My father and grandfather sold their highly respected dairy herd more than 35 years ago for a variety of reasons, but the supply management noose was one of the big ones. The cash crop sector represented one of the last bastions of freedom in the Ontario ag industry.
Our opinions regarding trade barriers and subsidies have been shouted down at so many meetings over the years, that we don’t have the heart to get involved in this type of debate anymore.
Geri Kamenz is a vice-president of the Ontario Federation of Agriculture and he farms here in Eastern Ontario. I have heard him say that, “…supply management is the only system working in agriculture right now”. I can quote him directly because the words made me so goddamned furious, they’re indelibly burned into my brain.

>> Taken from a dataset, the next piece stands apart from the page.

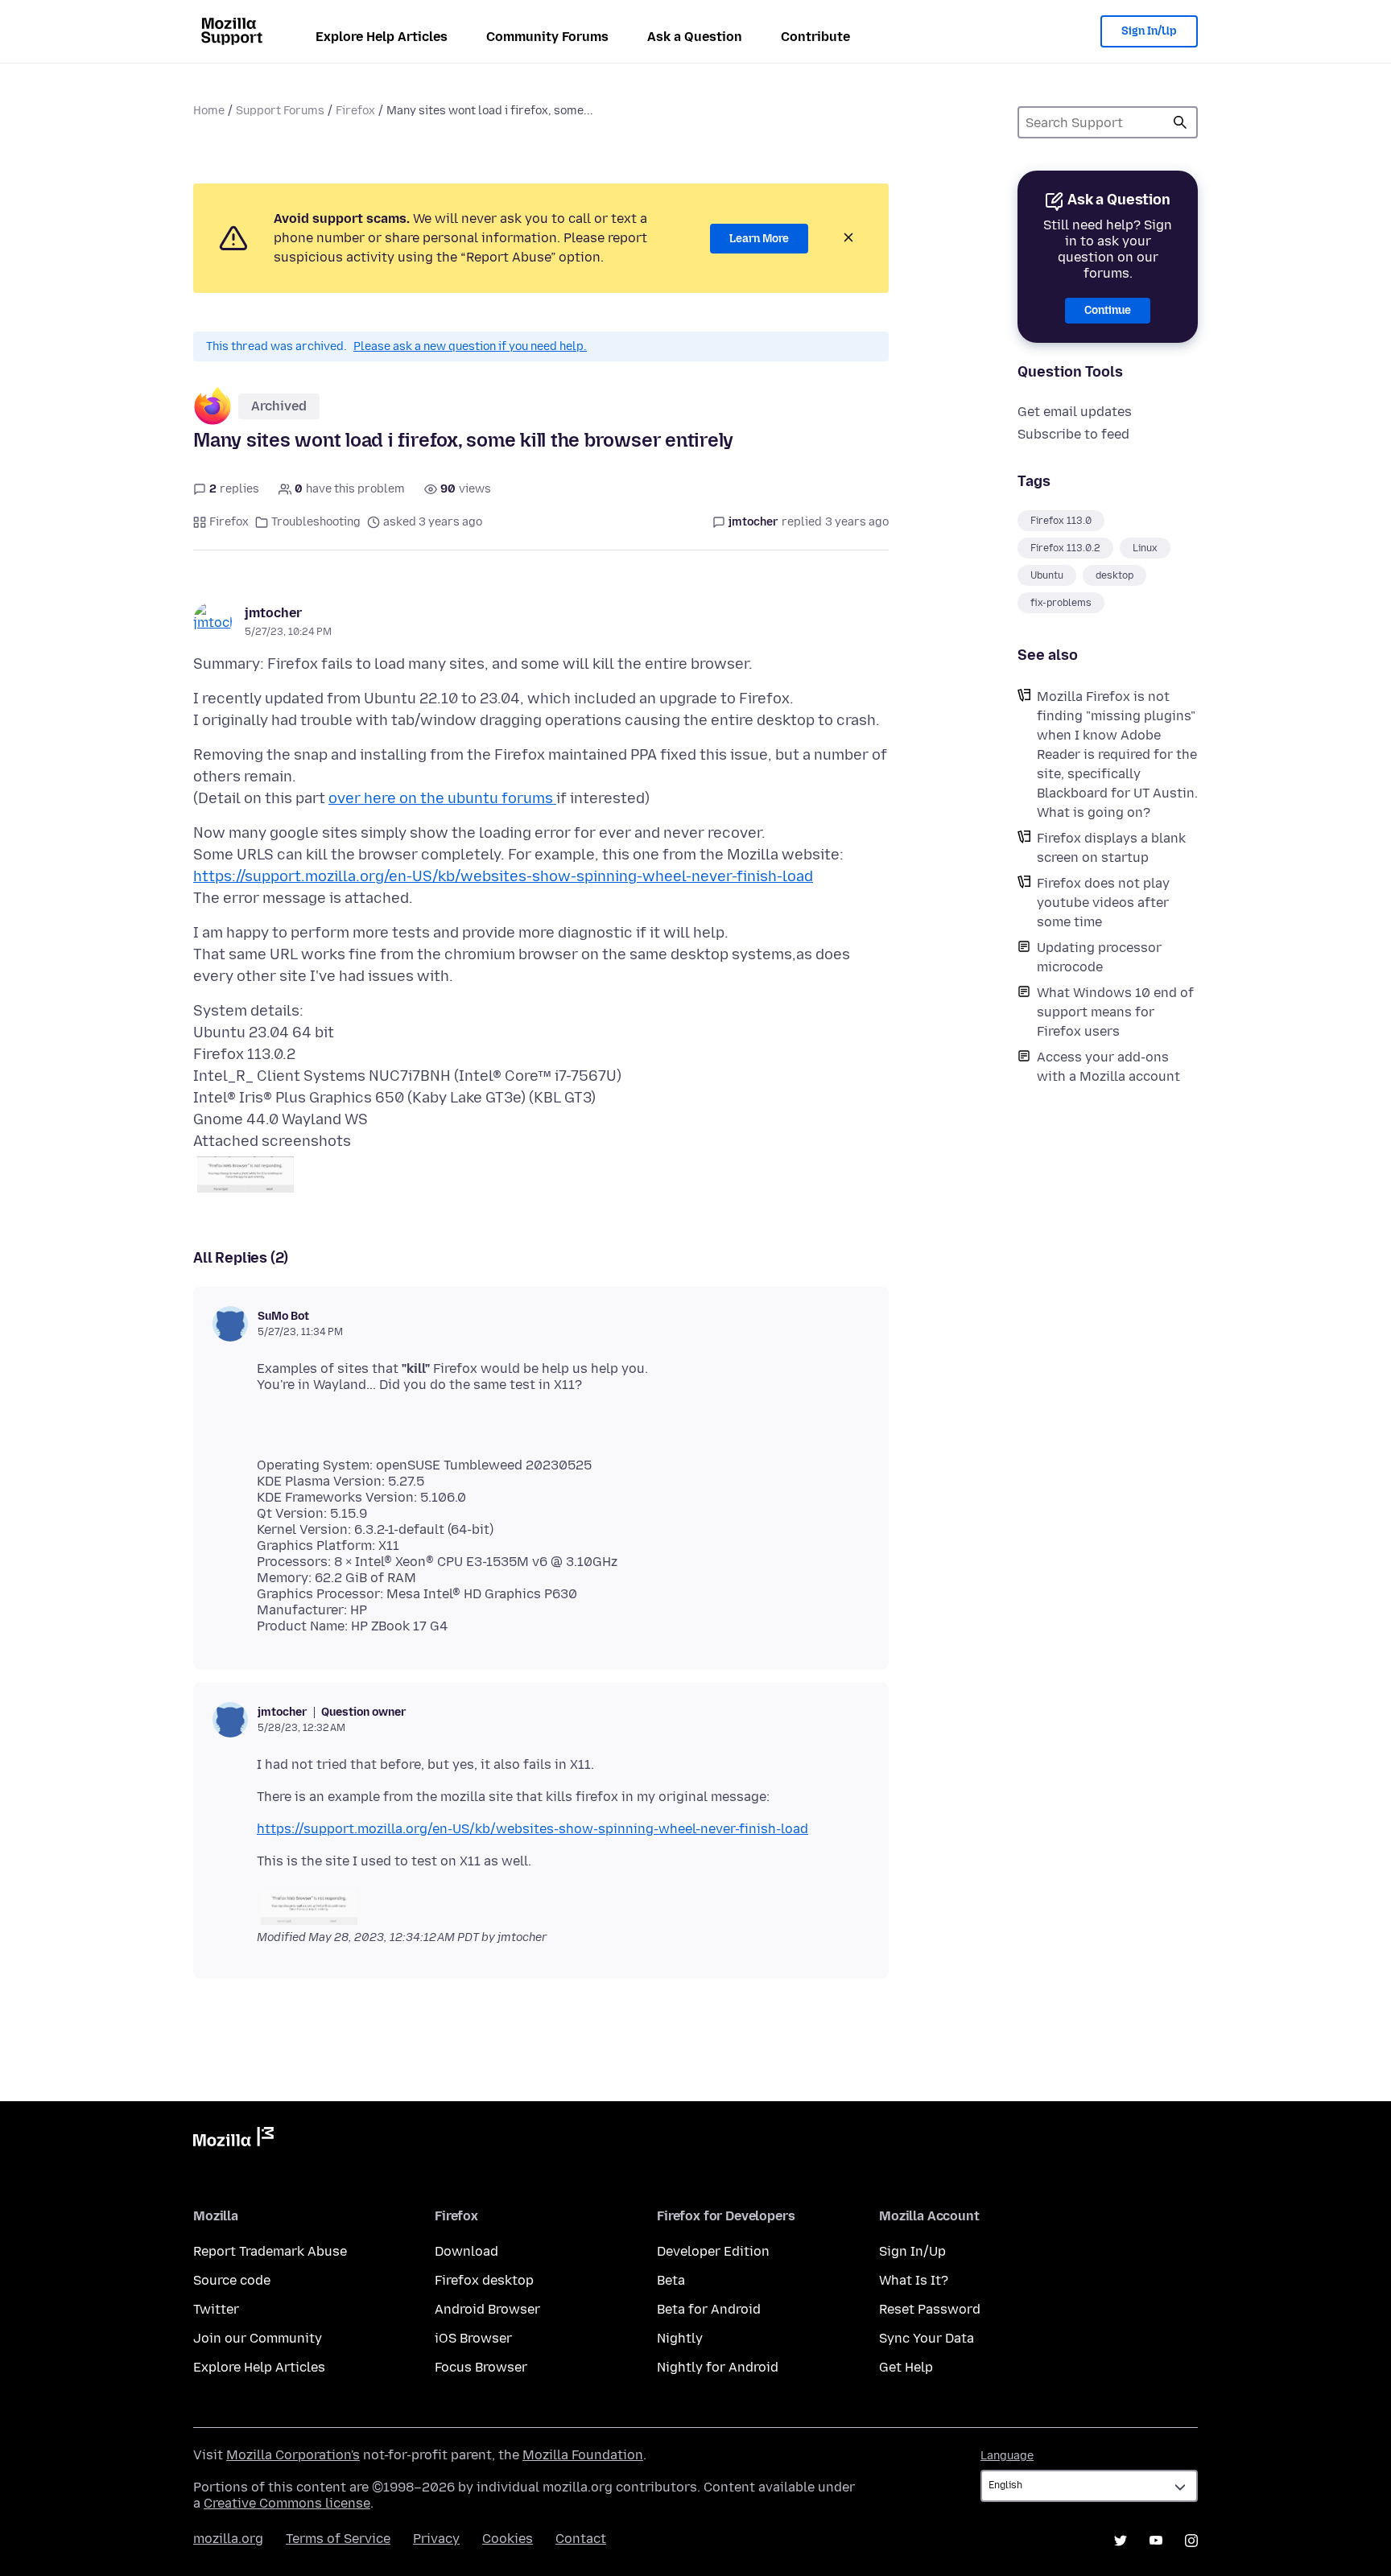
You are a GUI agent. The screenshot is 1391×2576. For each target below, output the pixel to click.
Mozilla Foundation (582, 2455)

I’ve said to him, “How can you say a system is working when a young person, aspiring to produce broilers, for instance, has to borrow about 3/4 of a million dollars to meet the minimum entry level requirements for quota – before any other investments in land, buildings, bins, livestock, etc.? How is that ‘working’?” There was (and is) no response to this.
Unfortunately, those of us who depend upon global export markets are intimidated from speaking out about the negative impact supply management imposes upon our potential, for fear that our long-time friends and neighbours will be so incensed, that relationships will be irreparably damaged. Meanwhile, they take leisure trips, go snowmobiling, boating, and drive by in antique convertible cars while we keep our 30+ year old tractors patched up and plugging away with the windows open because the licensed air conditioning mechanic charges $60/hour.
My dad waxes philosophically that these cycles come and go, and we must simply endure the status quo by staying sharp and adapt with the winds of change. Perhaps I’m not old enough to know better, but your comments have galvanized me. I’m hoping that the county at large is becoming galvanized; sickened by political corruption and greed and disillusioned by socialist dogma proven false.
If there’s anything I can do to help free our country, I’m at your service.